Elle a quitté Albacete pour étudier la mise en scène au RESAD de Madrid , où elle a obtenu son diplôme en 2009. « C'est là que j'ai commencé à découvrir un peu de la metteur en scène que j'étais, et je l'ai cultivée, développée. J'ai exercé des métiers très différents, mais ils ont toujours fait partie de moi. »
Son projet final était le texte de Nieva
« Les théâtres sont pleins et c'est quelque chose à célébrer, mais je pense qu'il n'y a pas de risque. »
C'est précisément la mise en scène de Coronada y el toro de Nieva , portrait de notre idiosyncrasie, des Espagnols – « de ce peuple heureux malgré son mécontentement », comme le disait la dramaturge – « de l'amour de certaines traditions, du martyre, de l'éros et du thanatos, du métathéâtral, du rituel irrémédiable, du surréel, de la joie et de la douleur… », comme Camacho elle-même l'a écrit à propos de cette œuvre, qui a tout changé dans sa carrière . Elle avait tout fait auparavant – même donner un second souffle aux Caprices de Goya au cirque Price – mais cette œuvre l'a définitivement propulsée sous les projecteurs.
« Ce fut un véritable tournant . J'avais déjà mis en scène de nombreuses pièces en milieu précaire. J'avais fait du théâtre public, mais avec Coronada y el Toro, j'ai mis le paquet. Je compare souvent cette Fuenteovejuna à Coronada y el Toro car elles ont quelque chose de très puissant.

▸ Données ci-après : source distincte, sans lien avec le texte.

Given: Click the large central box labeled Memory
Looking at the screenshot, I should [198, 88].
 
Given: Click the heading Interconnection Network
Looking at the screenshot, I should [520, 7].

Ce sont des pièces bien plus grandes que nous . Elles parlent d'une dimension humaine très forte. Et quand quelque chose est bon, le résultat est forcément bon », commente-t-il.
Pour Camacho , ce succès survient à un moment particulièrement favorable au théâtre ces derniers temps. Les salles sont pleines , il y a une envie irrésistible de vivre ce qui se passe sur scène, et il y a aussi de belles histoires. Dans un monde aussi numérique et virtuel, vivre l'expérience du réel, même fictif, est devenu presque une nécessité médicale.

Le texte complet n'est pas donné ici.